2013-11-24
Baidu's web spider ignores robots.txt (at least sometimes)
On my personal site I've had an entry in my
robots.txt to totally disallow Baidu's web spider for a long time,
for various reasons (including that it doesn't respect nofollow). Recently I was looking at my logs for another
reason, and, well, imagine my surprise when I saw requests from
something with a user-agent of Baiduspider/2.0. Further investigation
showed that this has been going on for several months, although the
request volume was not high. Worse, not only is Baidu's spider crawling
when it shouldn't be, it seems to be not requesting robots.txt more
than very occasionally (and it usually requests robots.txt with a
blandly non-robot user-agent, or at least I assume that the fetches of
robots.txt from Baidu's IP address range are from their robot).
All of this seems to have started when I switched my personal site to
all-HTTPS, but that's not an excuse for Baidu
(or anyone else). Yes, there are redirections from the HTTP version
involved, but things still work (and I actually wound up making an
exemption for _robots.txt). The plain
fact is that Baidu is flagrantly ignoring robots.txt and not even
fetching it.
I don't tolerate this sort of web spider behavior. As a result, on my personal site Baidu is now blocked at the web server level (based on both IP address and user-agent) and I've just added similar blocks for it here on Wandering Thoughts. I'm aware that Baidu doesn't care about a piddly little site like me blocking them but I do, so I'm doing this no matter how quixotic it feels like.

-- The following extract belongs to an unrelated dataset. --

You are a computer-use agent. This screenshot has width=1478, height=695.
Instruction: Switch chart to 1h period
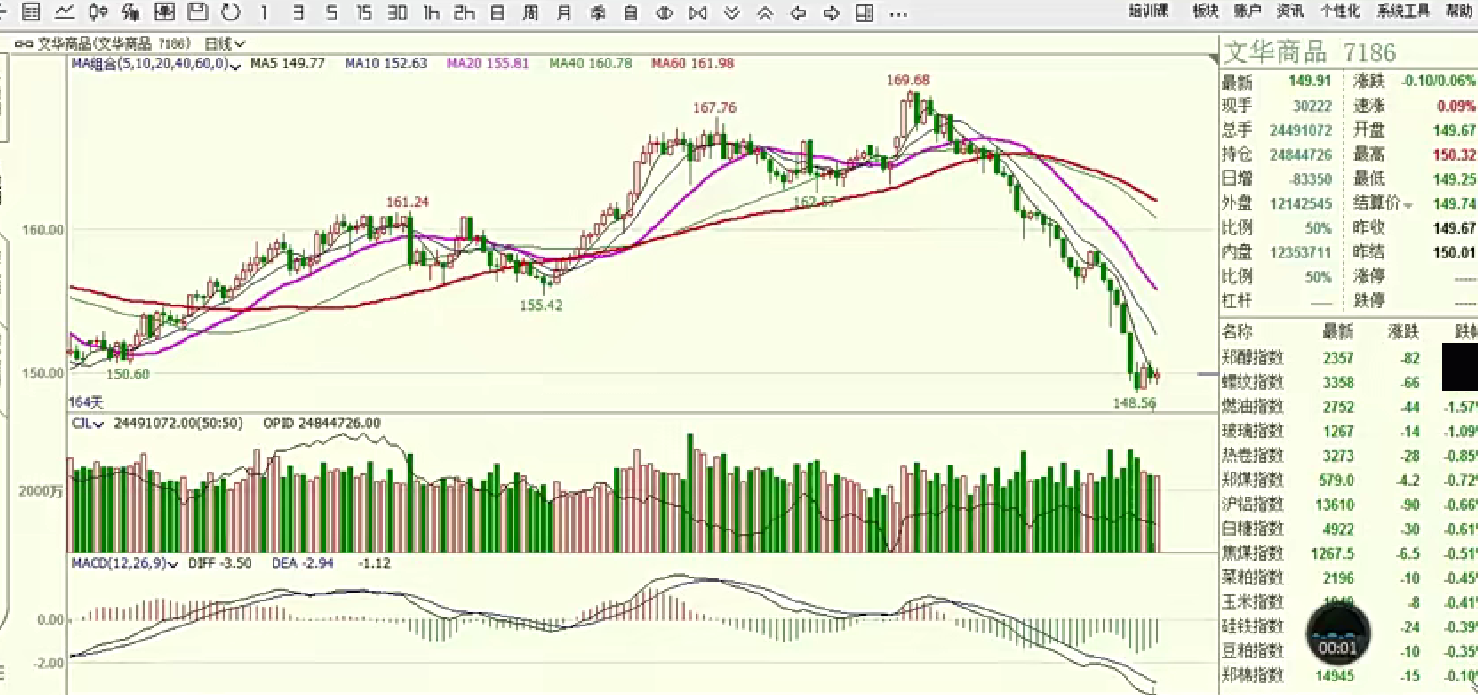click(431, 13)
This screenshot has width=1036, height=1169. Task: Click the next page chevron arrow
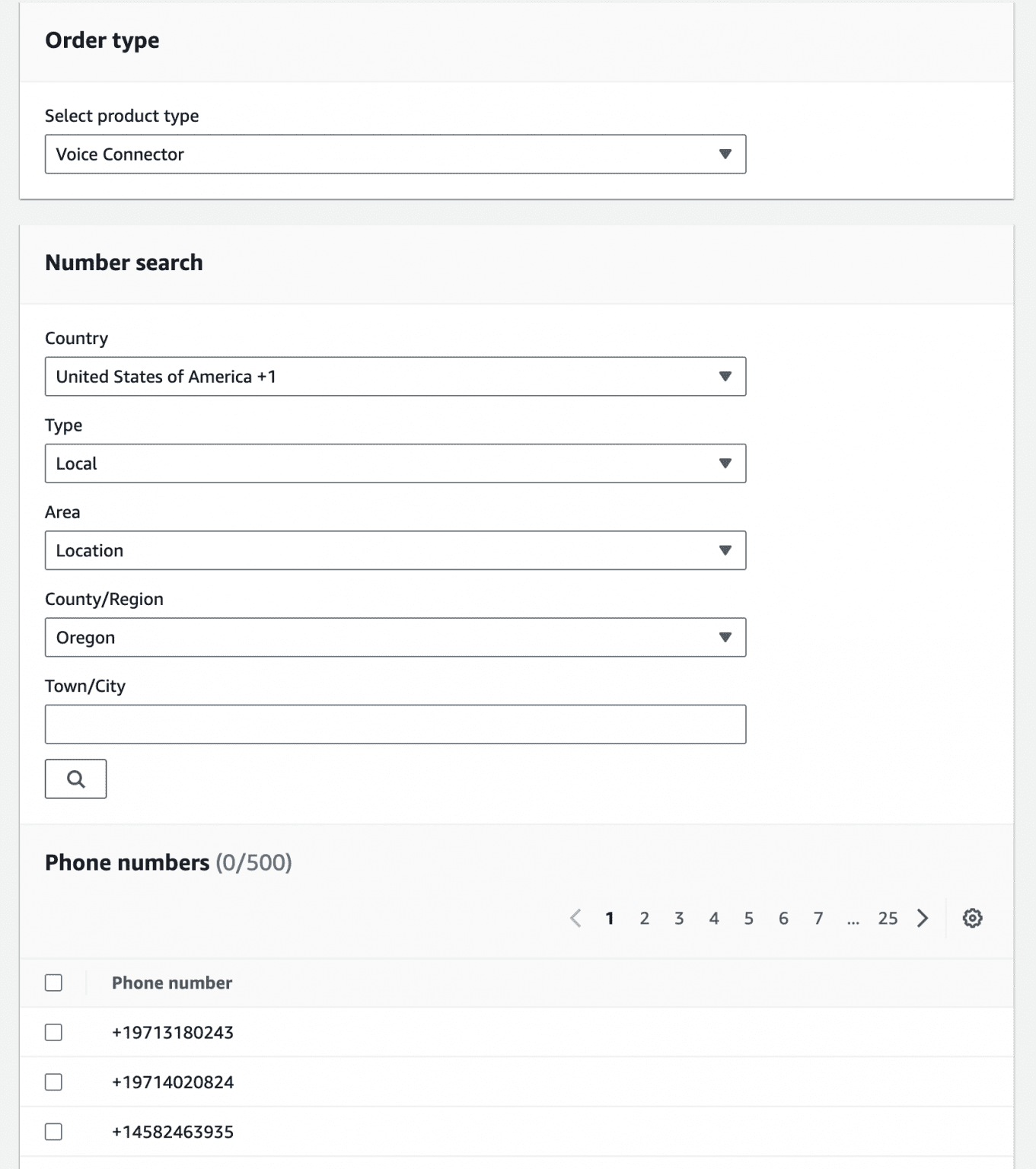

(I'm writing this entry about the situation because Baidu's behavior makes me genuinely angry (for a small amount of anger). And bad behavior by a major search engine should be called out.)
2013-11-22
My hack use for Chrome's Incognito mode
These days I have a script that starts Chrome in Incognito mode (or at least opens another window if Chrome is already running, which I am starting to arrange). It looks like this:
#!/bin/sh exec google-chrome --incognito --new-window "$@"
(Note that --new-window is an undocumented option and thus may change
someday.)
I don't do this because I like Chrome or because I need anonymity that often (and anyways my testing Firefox is about as equally anonymous). I do this because Chrome has an extremely valuable option for Incognito mode: you can turn off specific extensions if you want to (more exactly you have to enable extensions to run in Incognito mode). I use this to turn off NotScripts and FlashBlock and all of the other Chrome extensions that protect me from the unfiltered Internet in its natural crud-infested state.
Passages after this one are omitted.